____ Source document
Christmas carols as folk music

Here’s an interesting blog from a Jewish woman who grew up in the US and now lives in Cornwall, England explaining her like of and iffiness with Christmas carols.

Here’s a list of some of the  holidays that people from around the world celebrate during December:

  • Tuesday, December 6 St. Nicholas Day Austria
  • Tuesday, December 6 Feast of St. Nicholas (Bari) Italy
  • Wednesday, December 7 Feast of St. Ambrose (Milan) Italy
  • Monday, December 12 Day of the Virgin Guadalupe Mexico
  • Monday, December 12 Poinsettia Day
  • Wednesday, December 14 Full Moon Lunar
  • Wednesday, December 21 Winter Solstice (GMT) Solar and China
  • Friday, December 23 Festivus
  • Saturday, December 24 Christmas Eve General
  • Sunday, December 25 Christmas General
  • Sunday, December 25 Hanukkah Jewish
  • Monday, December 26 St. Stephan’s Day Christian & Austria
  • Monday, December 26 Boxing Day Canada
  • Monday, December 26 Second Christmas Germany
  • Monday, December 26 – Sunday, January 1 Kwanzaa
  • Saturday, December 31 New Years Eve

I agree with her general statement about this Holiday season.
________
Things to do ▸
**A)** Scale the coordinates in the answers of the records by 1.1, rounding to whole numbers with halves going up, for the stretch from the line containing "The height and" through the line containing "tap(277, 417)". Write out only those lines, requests included, and leave out the pictures.
**B)** Continue the piece on Christmas carols as folk music from the point where it stops.
____ Available records
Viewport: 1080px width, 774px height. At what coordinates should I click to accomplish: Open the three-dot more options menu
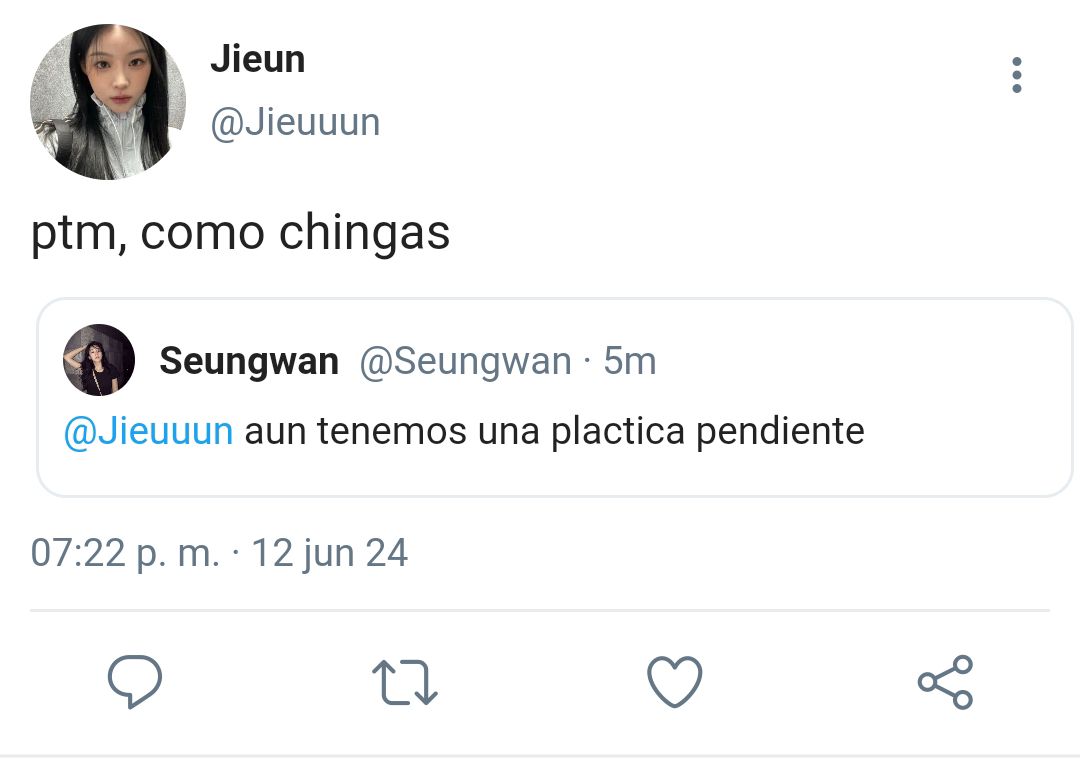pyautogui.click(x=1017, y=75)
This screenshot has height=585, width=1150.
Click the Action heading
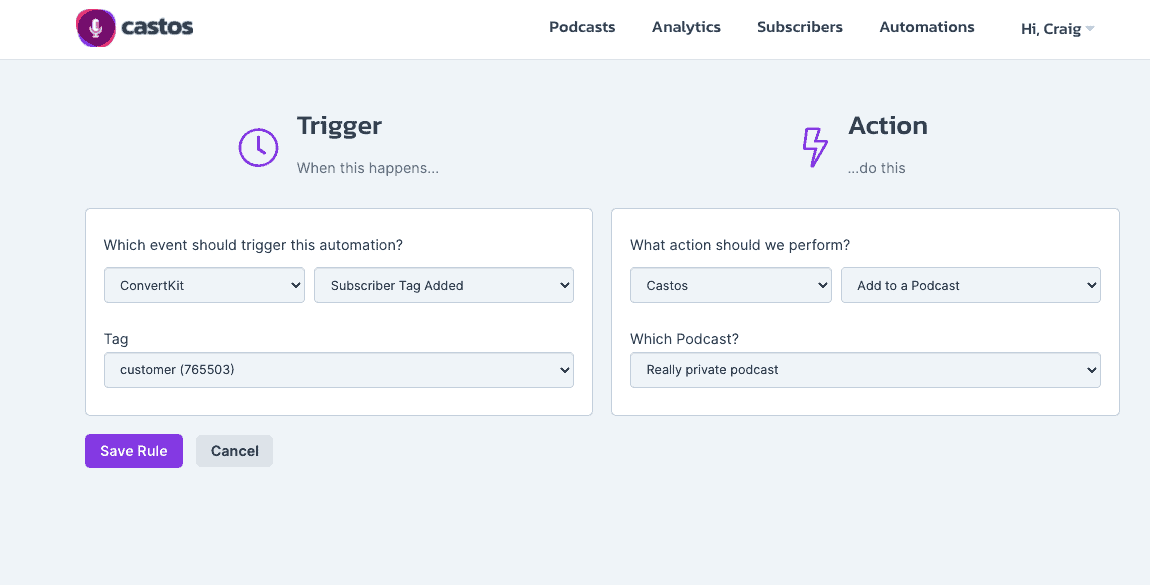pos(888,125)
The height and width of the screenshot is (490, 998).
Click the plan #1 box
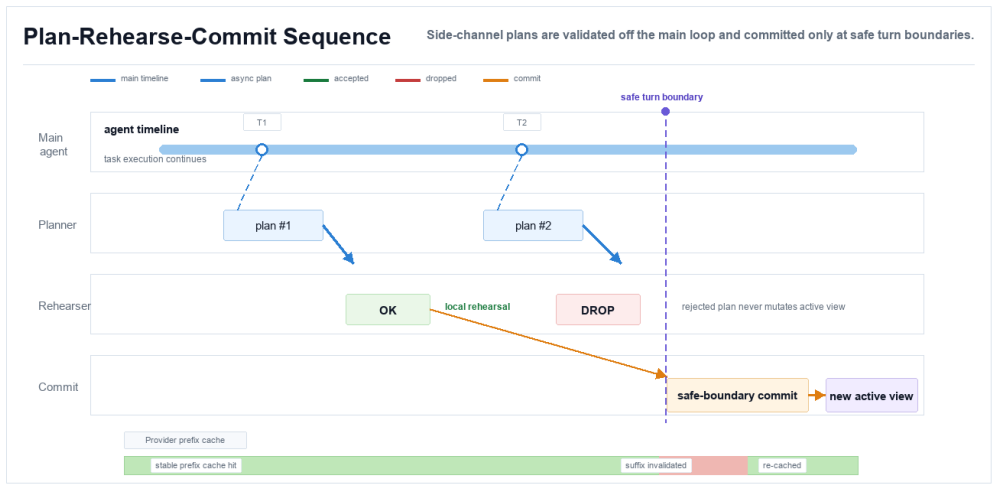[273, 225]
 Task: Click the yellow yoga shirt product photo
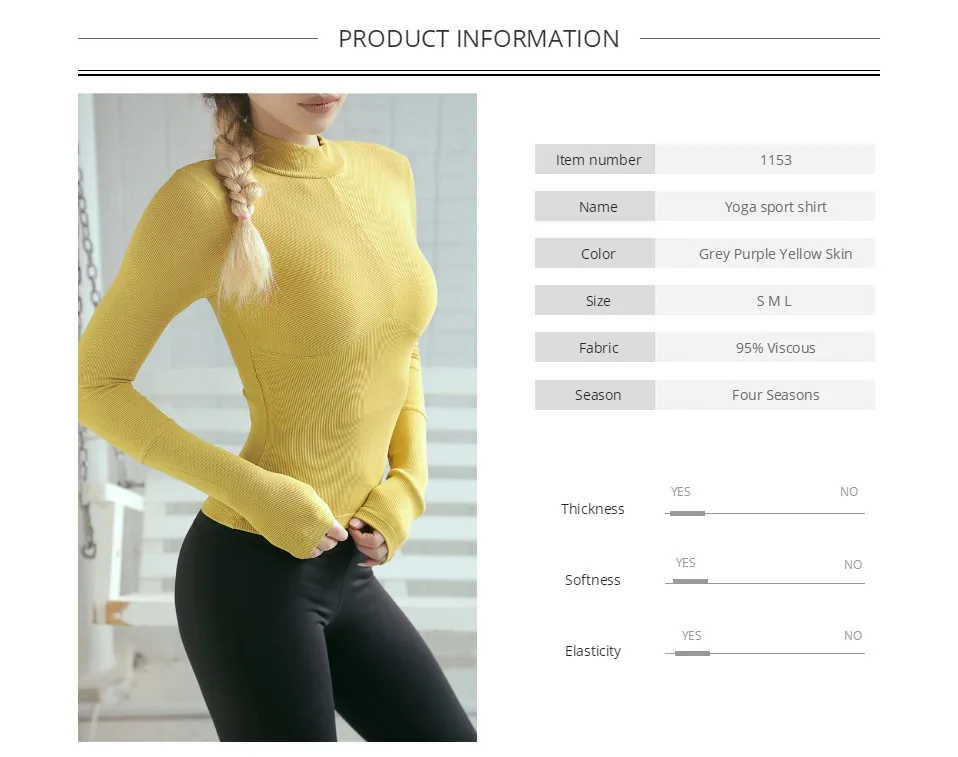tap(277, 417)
________
____ Available records
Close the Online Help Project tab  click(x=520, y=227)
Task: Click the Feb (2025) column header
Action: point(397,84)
________
____ Available records
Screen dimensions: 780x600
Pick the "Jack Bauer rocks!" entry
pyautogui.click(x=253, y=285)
________
Per-task answers ▸
**A)**
The height and width of the screenshot is (490, 998).
Click the plan #1 box
[300, 248]
 Task: Click the yellow yoga shirt product photo
tap(305, 459)

**B)**
“Whatever you celebrate at this time of year, or celebrated if I’m late, I wish you a good one. And if you don’t celebrate anything, I wish you a moment of quiet amid all the aggressive celebrating.”

Happy Holidays Everyone!

Notes from the U.K.

Christmas carols, according to one source I found, weren’t originally Christian. They were solstice songs. Then the country was Christianized and it took the songs along with it, but they didn’t become church songs, they stayed outside, in people’s homes, as well as out of doors and in whatever the period’s equivalent of the pub was. They were seasonal folk songs.

Fast forward more than a few hundred years and Oliver Cromwell came to power, with his humorless version of Protestantism. He didn’t approve of fun, and he tried to stamp the songs out but they went underground and survived.

In the Victorian era they were rediscovered and became respectable (I think) and new carols were added.

End of history lesson. I won’t swear that it’s entirely accurate, but it seems to be somewhere in the neighborhood of accuracy. Close enough (as they say of guitar tuning) for folk music.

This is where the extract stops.